Et puis, le premier choc à lépreuve des urnes. Consécration de l´ex-FIS, qui remporte, en juin 1990 haut la main, les assemblées locales et élimination du Pags. Dans le jargon même du marxisme, le populisme venait d´écraser un parti d´avant-garde. C´était un étonnant retournement de situation, car le 5 octobre 1988 avait été qualifié par les analystes, d´échec du populisme version FLN.
En d´autres termes, tout ce qui avait été conjuré par les élites ou les pseudo élites du pays revenait en force, et cela n´avait été possible que parce que les choses avaient été facilitées aux compagnons de Ali Benhadj et de Abassi Madani: les mosquées transformées en tribunes, politisation de l´islam, et détérioration du pouvoir d´achat de larges couches de la population. En l´occurrence, c´est l´Etat lui-même qui avait donné le mauvais exemple: il avait, tout au long des années 70 et 80, fait de la religion un opium du peuple, pour endormir les masses. Il recevait donc en pleine figure les boomerangs qu´il avait lancés en son temps. Il récoltait la tempête que son vent avait semée. Tout comme il avait laissé se détériorer le pouvoir d´achat des couches moyennes.
A l´époque, Benhadj soutenait que la démocratie est kofr. Il n´était pas seul. Tout comme au lendemain du premier tour des législatives interrompues de décembre 1991, les prêches enflammés des imams du parti dissous ordonnaient aux milliers de cadres contrariés par la victoire islamiste de changer leurs habitudes alimentaires et vestimentaires, sinon de prendre le bateau pour quitter le pays. Des milices bien entraînées et armées attaquaient la caserne de Guemar. Des spectacles étaient interdits. Et puis, ce fut l´occupation des rues.
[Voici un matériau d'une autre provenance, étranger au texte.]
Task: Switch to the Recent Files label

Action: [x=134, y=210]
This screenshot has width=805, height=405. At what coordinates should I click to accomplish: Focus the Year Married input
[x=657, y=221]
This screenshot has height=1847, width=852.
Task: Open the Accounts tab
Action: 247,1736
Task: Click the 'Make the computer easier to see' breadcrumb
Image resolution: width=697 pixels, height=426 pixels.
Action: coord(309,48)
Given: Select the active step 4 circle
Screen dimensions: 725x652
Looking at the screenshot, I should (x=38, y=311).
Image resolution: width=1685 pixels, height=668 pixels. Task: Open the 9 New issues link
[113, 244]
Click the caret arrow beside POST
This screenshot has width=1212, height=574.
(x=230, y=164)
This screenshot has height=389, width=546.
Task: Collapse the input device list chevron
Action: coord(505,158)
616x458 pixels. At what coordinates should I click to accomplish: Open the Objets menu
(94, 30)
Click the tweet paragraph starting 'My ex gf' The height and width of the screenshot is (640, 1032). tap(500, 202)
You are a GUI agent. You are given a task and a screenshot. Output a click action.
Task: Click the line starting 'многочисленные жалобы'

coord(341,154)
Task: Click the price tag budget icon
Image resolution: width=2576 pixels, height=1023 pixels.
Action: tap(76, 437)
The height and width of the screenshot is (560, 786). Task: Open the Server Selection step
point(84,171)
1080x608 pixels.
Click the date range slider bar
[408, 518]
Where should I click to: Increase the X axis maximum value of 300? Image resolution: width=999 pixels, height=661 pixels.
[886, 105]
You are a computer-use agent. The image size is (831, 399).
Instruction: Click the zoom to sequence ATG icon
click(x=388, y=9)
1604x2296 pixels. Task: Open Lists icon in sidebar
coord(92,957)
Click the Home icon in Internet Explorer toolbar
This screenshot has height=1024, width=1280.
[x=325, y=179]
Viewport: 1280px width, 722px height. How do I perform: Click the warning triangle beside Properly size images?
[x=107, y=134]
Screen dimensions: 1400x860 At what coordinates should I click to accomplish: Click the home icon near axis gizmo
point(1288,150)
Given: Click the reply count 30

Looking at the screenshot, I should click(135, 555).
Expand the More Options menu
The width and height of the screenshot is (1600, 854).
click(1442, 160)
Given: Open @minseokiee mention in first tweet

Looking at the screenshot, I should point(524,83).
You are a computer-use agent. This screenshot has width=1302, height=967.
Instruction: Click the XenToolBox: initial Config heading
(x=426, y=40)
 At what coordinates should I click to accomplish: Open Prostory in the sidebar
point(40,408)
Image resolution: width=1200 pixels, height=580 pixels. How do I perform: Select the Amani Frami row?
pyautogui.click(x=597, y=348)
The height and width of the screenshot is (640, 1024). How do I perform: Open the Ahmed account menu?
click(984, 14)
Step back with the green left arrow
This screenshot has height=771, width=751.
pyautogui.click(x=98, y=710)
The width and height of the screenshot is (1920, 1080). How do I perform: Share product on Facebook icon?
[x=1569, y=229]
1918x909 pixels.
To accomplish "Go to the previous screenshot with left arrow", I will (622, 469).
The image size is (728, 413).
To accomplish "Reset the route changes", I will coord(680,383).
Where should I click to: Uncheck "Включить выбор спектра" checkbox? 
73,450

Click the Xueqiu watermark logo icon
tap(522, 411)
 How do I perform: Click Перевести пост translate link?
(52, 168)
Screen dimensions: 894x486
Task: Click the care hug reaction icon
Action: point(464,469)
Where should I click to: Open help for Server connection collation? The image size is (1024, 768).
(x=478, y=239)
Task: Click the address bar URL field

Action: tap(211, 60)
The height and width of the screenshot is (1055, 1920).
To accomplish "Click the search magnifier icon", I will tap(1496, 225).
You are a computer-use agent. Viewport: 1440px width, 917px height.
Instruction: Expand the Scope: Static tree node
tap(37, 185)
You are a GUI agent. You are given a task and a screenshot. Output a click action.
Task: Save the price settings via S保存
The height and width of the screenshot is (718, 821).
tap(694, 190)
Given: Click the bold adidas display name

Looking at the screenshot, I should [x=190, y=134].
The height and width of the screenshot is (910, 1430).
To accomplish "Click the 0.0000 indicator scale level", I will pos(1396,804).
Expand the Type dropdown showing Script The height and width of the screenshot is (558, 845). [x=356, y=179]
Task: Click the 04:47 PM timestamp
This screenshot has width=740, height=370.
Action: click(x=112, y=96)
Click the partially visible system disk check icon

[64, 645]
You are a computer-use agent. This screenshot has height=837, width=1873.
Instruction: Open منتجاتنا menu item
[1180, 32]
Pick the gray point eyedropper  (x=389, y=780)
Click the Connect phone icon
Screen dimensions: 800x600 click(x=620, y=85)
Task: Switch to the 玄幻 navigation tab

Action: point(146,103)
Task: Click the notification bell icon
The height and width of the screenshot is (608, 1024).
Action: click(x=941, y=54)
En affirmant aujourd´hui: «Nous avons changé» Rabah Kebir veut-il faire entendre par là que ce discours radical est derrière nous? Que les cadres de l´ex-FIS ont tiré les leçons du passé. Qu´ils ne considèrent plus la démocratie comme Kofr et qu´ils respectent les habitudes alimentaires et vestimentaires de tous les Algériens? Et que personne ne songe à chasser les Algériens de leur propre pays?